• Extracted records:
....................

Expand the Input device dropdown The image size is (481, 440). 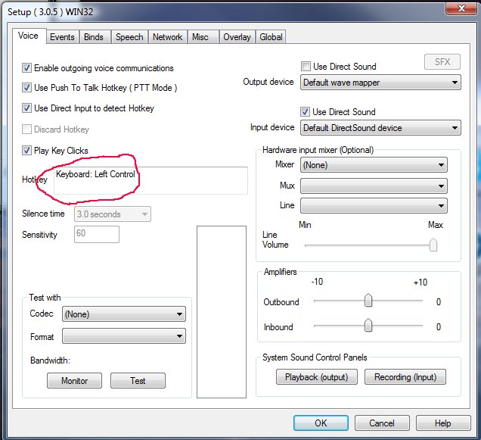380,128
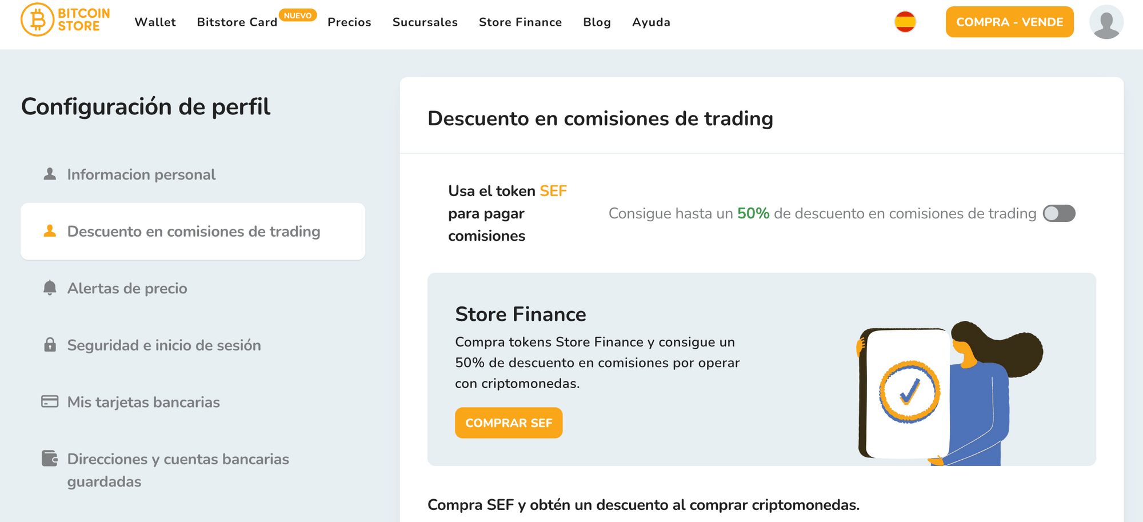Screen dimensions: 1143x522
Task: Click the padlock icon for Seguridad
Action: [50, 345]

....................

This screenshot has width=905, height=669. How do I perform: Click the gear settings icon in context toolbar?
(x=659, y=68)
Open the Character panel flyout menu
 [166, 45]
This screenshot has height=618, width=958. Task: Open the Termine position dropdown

....................

• Try it: Print, without alteration, only the lines above between the one holding "Open the Character panel flyout menu" and the one holding "This screenshot has height=618, width=958.", inclusive.

• Solution:
Open the Character panel flyout menu
 [166, 45]
This screenshot has height=618, width=958. Task: Open the Termine position dropdown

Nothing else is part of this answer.